Everyday vigilance in support of Emory's international travelers

If you've just returned from a trip and start noticing you have a cough, going straight to Emory Healthcare's TravelWell Center at Emory University Hospital Midtown could save your life.

The doctors at TravelWell spend their time administering vaccines and preparing travelers for the risks of an upcoming trip or treating travel-related ailments afterwards – ranging from traveler's diarrhea to malaria and dengue fever. However, unlike the vast majority of travel clinics, TravelWell acts as a CDC-funded sentinel health facility, part of an international disease surveillance network, and has the expertise to identify and treat a number of more rare conditions, from emerging tropical diseases such as Zika to Hansen's disease, more commonly known as leprosy.

Dr. Henry Wu, director of the clinic and assistant professor of medicine in the Department of Medicine, Emory University School of Medicine, specializes in infectious disease, particularly in international health. He spent four years with the CDC traveling around the world investigating and preventing meningitis outbreaks before taking on the unique challenge of running Atlanta's premier provider of health services for international travelers.

Founded nearly 30 years ago by Dr. Phyllis Kozarsky, professor of medicine in the Division of Infectious Diseases, Emory University School of Medicine, TravelWell requires doctors with the curiosity and drive to stay up to date on what's happening in different parts of the world, from emerging infections to public safety risks. Their practice necessitates the communication skills to effectively equip international travelers with the knowledge they may need to protect themselves and the stamina to remain constantly vigilant for the rare threat that may emerge at any moment from amidst the everyday routine.

"It's not as simple as, well, you have a fever, and it's wintertime, so it's probably the flu, and you'll be fine," explains Wu. "When somebody comes in with symptoms, and even if they're just nonspecific things that could be anything – fever, cough – we have to think about a lot more and consider: What's going on? Where have they been? What were they doing? What disease has been emerging? It's challenging work."

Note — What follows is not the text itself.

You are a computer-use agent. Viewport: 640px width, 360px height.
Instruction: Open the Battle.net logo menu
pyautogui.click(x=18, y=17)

And when the unexpected does show up? Considering the sheer volume of ever-evolving possibilities, common and rare, the immediate aim of TravelWell's highly skilled team of doctors is to rule out the deadly threats as quickly as possible while treating the patient.

"TravelWell is an amazing resource, and we want to make sure that everyone at Emory is aware of it," says Chris Rapalje, director of programs and services in the Office of Global Strategy and Initiatives. "They don't just treat Emory community members, either. Corporations and nonprofits around the region send their international travelers there. They do amazing work."

During the Ebola outbreak in 2014, for example, few, if any, other clinics in Atlanta would see sick travelers who had been to Ebola-impacted countries. The evaluations were too frequent and too involved to routinely route to an emergency room. Thankfully, all TravelWell's cases to date have resulted in ruling out the deadly disease.

Prior to 2012, TravelWell became one of 16 federally funded outpatient clinics contracted to treat Hansen's disease. Wu's TravelWell colleague Dr. Jessica Fairley, also an assistant professor of medicine in the Division of Infectious Diseases, Emory University School of Medicine, leads that aspect of the clinic's charge. An expert in infectious and parasitic diseases with a specialty in neglected tropical diseases, Fairley has grown the Hansen's disease treatment program into what it is today.

The faculty at TravelWell hope to increase their partnerships with Emory colleagues as understanding of the breadth of their work becomes more widespread.

In the meantime, they'll keep on protecting our international travelers through prevention and treatment. If you plan to travel internationally or if you become sick while traveling or have recently traveled internationally, Dr. Wu and his team would be happy to see you right away.